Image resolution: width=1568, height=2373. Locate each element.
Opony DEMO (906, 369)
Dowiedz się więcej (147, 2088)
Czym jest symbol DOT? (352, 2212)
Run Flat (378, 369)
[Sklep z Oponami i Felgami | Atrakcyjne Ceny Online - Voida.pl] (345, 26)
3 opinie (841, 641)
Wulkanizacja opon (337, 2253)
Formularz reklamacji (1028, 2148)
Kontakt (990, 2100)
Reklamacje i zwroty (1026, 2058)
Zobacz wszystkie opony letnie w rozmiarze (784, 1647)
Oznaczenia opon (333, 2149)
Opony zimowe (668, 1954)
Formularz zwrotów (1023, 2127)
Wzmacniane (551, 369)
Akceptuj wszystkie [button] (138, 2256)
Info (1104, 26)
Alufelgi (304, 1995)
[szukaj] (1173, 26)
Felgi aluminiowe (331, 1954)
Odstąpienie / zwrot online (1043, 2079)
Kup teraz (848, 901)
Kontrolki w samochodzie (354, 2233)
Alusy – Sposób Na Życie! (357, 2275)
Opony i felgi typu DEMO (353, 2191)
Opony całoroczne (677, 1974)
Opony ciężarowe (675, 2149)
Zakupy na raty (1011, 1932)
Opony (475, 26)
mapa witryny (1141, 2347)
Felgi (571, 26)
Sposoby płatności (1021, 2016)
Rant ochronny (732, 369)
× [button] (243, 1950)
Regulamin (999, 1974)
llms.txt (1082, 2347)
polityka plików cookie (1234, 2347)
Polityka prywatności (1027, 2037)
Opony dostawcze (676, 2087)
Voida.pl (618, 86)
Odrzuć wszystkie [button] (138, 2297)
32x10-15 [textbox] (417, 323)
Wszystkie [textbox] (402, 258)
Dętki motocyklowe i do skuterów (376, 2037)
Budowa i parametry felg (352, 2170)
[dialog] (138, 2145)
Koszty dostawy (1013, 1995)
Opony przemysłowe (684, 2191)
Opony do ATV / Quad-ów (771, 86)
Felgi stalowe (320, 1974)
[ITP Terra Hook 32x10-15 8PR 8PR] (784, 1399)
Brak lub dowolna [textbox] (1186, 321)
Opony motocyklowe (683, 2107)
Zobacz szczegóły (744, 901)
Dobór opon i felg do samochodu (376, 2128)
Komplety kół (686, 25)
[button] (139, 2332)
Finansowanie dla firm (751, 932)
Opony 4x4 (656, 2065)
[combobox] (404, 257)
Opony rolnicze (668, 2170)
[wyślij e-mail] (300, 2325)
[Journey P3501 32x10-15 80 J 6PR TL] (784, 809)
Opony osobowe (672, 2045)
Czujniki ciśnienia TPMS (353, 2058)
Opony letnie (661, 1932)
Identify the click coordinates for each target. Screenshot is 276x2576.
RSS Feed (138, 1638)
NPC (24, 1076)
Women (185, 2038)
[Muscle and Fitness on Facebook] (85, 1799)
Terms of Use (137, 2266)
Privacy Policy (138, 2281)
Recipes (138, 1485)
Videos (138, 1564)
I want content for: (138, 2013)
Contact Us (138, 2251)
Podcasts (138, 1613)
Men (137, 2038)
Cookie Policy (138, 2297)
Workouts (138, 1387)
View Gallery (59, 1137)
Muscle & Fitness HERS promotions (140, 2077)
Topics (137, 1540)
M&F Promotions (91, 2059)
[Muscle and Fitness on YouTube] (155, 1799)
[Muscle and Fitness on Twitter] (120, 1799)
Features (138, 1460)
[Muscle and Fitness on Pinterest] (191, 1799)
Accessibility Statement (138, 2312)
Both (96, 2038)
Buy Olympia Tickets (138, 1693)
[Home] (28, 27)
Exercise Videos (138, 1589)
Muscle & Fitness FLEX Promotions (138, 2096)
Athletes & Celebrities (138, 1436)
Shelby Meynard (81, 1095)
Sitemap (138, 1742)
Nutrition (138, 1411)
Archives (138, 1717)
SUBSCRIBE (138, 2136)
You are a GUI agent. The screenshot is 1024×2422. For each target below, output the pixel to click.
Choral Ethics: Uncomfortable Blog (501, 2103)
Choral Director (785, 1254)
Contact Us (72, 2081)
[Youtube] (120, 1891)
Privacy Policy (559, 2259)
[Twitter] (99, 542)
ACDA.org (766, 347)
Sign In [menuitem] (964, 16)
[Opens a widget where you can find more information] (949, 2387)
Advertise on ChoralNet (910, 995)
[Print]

**WHAT THIS TASK INVOLVES**. Output everything from the line containing "Workouts (138, 1387)" down to the end of the lines as a Markdown table with the columns Row and Line, leaving out blank lines.

**RESPONSE TO THIS EXERCISE**.
| Row | Line |
|---|---|
| 1 | Workouts (138, 1387) |
| 2 | View Gallery (59, 1137) |
| 3 | Muscle & Fitness HERS promotions (140, 2077) |
| 4 | Topics (137, 1540) |
| 5 | M&F Promotions (91, 2059) |
| 6 | [Muscle and Fitness on YouTube] (155, 1799) |
| 7 | [Muscle and Fitness on Twitter] (120, 1799) |
| 8 | Features (138, 1460) |
| 9 | [Muscle and Fitness on Pinterest] (191, 1799) |
| 10 | Accessibility Statement (138, 2312) |
| 11 | Both (96, 2038) |
| 12 | Buy Olympia Tickets (138, 1693) |
| 13 | [Home] (28, 27) |
| 14 | Exercise Videos (138, 1589) |
| 15 | Muscle & Fitness FLEX Promotions (138, 2096) |
| 16 | Athletes & Celebrities (138, 1436) |
| 17 | Shelby Meynard (81, 1095) |
| 18 | Sitemap (138, 1742) |
| 19 | Nutrition (138, 1411) |
| 20 | Archives (138, 1717) |
| 21 | SUBSCRIBE (138, 2136) |
| 22 | You are a GUI agent. The screenshot is 1024×2422. For each target below, output the pixel to click. |
| 23 | Choral Ethics: Uncomfortable Blog (501, 2103) |
| 24 | Choral Director (785, 1254) |
| 25 | Contact Us (72, 2081) |
| 26 | [Youtube] (120, 1891) |
| 27 | Privacy Policy (559, 2259) |
| 28 | [Twitter] (99, 542) |
| 29 | ACDA.org (766, 347) |
| 30 | Sign In [menuitem] (964, 16) |
| 31 | [Opens a widget where you can find more information] (949, 2387) |
| 32 | Advertise on ChoralNet (910, 995) |
| 33 | [Print] |